◆ EXERCISE PROMPT
Output exactly, please, the lines of the records below from the one containing "Task: Click the GOODWILL row label" through the final line.

++++ PROVIDED MATERIAL

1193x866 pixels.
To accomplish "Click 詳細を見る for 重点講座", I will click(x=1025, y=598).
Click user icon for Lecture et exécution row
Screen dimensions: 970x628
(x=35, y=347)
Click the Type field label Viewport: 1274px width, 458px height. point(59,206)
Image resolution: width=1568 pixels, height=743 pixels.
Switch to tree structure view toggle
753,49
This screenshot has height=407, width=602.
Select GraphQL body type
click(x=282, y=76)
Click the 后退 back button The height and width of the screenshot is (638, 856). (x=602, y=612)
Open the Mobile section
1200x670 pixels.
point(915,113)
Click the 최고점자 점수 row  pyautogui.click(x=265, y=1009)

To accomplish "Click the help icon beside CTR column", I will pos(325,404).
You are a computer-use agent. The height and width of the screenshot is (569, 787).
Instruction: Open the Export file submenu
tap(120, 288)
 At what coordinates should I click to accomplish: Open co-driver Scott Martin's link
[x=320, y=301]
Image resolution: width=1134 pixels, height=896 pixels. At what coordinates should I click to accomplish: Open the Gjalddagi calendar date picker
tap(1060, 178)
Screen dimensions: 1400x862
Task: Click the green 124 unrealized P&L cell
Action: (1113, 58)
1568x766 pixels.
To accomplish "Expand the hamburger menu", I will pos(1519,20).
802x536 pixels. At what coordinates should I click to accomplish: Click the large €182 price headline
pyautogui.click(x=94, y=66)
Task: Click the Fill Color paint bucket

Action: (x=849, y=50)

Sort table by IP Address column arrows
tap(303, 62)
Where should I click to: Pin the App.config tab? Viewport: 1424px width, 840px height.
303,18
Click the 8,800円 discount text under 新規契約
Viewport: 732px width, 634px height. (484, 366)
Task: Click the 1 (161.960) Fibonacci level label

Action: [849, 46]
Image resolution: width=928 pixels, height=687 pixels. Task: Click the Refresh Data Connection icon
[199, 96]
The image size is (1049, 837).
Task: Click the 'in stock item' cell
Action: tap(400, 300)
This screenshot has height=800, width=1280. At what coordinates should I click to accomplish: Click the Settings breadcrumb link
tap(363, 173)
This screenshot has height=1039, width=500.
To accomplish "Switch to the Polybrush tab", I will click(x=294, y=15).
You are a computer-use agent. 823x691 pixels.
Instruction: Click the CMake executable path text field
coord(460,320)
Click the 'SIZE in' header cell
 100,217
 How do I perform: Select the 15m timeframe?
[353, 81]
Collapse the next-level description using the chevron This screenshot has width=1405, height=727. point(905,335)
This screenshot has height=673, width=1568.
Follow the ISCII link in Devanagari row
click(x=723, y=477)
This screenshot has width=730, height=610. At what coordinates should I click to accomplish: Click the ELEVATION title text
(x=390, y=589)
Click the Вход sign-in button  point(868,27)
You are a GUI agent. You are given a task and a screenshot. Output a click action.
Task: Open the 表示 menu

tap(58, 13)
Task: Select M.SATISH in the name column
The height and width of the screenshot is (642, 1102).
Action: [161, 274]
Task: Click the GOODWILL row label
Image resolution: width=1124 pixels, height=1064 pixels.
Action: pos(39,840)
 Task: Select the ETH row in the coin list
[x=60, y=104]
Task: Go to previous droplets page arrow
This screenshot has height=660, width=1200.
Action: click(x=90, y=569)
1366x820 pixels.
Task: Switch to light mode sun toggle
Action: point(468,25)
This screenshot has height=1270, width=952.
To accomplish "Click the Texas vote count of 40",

++++++++

◆ SOLUTION TO THE EXERCISE
Task: Click the GOODWILL row label
Image resolution: width=1124 pixels, height=1064 pixels.
Action: pos(39,840)
 Task: Select the ETH row in the coin list
[x=60, y=104]
Task: Go to previous droplets page arrow
This screenshot has height=660, width=1200.
Action: click(x=90, y=569)
1366x820 pixels.
Task: Switch to light mode sun toggle
Action: point(468,25)
This screenshot has height=1270, width=952.
To accomplish "Click the Texas vote count of 40",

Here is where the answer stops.